__Items__:

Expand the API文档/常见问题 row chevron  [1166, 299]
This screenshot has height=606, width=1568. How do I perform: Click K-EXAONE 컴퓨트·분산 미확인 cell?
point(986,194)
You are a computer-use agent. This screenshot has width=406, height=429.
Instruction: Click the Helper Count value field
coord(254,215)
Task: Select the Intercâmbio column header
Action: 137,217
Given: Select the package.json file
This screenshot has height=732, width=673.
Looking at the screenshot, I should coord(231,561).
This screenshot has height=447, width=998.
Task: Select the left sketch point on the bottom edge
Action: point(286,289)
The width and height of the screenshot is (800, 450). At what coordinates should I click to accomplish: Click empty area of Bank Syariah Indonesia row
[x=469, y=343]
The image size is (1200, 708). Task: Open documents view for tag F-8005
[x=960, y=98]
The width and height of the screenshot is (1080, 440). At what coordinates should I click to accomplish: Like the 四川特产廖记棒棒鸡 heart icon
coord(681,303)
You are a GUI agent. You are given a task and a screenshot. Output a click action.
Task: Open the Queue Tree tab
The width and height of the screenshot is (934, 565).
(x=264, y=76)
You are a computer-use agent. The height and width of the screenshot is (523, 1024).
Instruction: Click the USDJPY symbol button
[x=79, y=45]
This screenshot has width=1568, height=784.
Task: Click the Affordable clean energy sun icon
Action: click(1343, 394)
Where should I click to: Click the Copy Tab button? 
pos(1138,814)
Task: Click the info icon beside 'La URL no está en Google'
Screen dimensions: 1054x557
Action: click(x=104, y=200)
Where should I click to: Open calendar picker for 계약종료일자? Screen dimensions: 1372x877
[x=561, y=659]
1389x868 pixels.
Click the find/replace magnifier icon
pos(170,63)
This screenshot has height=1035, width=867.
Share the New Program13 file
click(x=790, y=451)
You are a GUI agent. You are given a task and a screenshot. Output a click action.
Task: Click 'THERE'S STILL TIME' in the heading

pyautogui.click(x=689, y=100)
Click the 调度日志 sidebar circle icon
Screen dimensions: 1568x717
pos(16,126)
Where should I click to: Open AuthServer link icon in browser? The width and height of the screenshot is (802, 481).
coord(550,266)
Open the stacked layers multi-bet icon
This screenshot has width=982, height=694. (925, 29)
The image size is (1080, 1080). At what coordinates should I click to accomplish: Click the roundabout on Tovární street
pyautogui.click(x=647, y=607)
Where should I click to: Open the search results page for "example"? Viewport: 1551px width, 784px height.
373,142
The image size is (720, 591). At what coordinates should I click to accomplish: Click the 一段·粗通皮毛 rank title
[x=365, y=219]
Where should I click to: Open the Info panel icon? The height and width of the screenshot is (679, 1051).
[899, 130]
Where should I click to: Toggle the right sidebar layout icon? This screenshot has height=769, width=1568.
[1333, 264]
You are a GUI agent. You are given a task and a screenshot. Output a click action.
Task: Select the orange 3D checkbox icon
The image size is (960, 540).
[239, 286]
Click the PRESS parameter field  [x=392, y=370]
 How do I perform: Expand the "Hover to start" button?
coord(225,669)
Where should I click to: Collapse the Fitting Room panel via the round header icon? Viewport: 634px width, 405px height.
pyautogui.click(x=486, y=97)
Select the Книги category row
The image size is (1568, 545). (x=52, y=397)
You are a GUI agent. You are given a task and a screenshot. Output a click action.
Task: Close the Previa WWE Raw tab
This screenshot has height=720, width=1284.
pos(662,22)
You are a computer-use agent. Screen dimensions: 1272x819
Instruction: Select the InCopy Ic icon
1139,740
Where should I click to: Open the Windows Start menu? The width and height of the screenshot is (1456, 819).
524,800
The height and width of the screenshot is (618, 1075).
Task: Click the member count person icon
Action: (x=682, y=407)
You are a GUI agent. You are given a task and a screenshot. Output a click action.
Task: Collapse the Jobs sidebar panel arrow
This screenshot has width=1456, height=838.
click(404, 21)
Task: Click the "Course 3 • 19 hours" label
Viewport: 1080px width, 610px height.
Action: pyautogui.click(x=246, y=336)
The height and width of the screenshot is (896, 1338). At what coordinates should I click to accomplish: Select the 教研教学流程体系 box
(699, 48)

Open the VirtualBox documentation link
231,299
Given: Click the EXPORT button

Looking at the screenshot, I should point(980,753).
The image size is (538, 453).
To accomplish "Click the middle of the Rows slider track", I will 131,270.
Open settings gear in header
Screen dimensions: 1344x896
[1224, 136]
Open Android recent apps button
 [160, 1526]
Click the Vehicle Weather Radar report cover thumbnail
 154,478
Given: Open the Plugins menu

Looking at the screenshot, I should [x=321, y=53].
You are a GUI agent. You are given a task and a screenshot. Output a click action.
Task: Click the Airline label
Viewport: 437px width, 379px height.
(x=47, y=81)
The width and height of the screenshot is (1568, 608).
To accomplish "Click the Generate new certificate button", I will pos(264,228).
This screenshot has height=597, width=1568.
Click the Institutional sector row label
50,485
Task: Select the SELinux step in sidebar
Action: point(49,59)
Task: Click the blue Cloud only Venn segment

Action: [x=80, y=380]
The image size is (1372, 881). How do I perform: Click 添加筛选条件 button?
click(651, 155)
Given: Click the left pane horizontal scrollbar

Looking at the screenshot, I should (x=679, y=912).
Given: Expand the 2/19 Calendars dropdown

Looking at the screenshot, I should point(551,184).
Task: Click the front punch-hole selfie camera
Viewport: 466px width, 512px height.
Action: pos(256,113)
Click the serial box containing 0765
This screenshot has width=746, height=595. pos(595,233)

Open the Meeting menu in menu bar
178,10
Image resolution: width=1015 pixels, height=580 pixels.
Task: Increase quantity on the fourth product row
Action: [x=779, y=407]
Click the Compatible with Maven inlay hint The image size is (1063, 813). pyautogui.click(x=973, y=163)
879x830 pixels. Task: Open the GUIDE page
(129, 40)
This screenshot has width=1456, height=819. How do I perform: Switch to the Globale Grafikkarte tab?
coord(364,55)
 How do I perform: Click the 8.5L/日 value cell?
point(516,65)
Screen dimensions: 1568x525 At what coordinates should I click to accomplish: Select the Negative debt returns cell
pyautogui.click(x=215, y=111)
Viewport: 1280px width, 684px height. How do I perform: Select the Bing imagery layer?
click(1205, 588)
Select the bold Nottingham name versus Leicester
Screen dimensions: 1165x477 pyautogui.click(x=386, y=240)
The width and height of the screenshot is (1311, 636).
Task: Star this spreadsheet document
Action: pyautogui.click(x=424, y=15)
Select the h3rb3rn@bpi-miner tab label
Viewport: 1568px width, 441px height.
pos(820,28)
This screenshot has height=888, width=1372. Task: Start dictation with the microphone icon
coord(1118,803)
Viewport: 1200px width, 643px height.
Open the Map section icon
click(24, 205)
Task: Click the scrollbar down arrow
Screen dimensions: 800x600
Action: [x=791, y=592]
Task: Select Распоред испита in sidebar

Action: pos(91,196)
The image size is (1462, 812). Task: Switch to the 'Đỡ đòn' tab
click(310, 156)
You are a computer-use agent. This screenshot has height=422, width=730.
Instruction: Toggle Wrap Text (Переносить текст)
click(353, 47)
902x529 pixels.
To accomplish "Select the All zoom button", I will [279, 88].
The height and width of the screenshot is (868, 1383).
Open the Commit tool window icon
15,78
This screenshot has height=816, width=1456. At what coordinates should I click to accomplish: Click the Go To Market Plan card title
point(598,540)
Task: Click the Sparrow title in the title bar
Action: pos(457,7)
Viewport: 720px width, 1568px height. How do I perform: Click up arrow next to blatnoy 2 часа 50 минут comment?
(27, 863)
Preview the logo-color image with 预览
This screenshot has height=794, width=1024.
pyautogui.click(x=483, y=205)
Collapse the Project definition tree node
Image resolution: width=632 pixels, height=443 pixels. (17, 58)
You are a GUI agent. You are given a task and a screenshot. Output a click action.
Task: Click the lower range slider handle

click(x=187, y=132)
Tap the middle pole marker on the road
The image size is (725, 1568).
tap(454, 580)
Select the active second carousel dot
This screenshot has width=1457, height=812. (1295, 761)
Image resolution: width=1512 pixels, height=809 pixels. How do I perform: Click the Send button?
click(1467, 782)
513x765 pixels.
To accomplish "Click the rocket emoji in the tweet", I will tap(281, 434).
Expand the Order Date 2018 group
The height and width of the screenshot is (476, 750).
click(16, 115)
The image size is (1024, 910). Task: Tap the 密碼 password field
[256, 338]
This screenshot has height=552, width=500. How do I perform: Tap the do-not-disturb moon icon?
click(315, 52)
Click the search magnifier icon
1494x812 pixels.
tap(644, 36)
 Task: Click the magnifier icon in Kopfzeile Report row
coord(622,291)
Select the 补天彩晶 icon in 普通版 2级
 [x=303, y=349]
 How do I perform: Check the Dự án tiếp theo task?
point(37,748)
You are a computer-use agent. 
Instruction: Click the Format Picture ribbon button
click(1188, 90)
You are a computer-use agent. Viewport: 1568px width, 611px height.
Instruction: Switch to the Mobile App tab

__Job__: Count the lines in the entries above that contain the string "dimensions". Reply with the number alone.

__Output of the exercise__: 8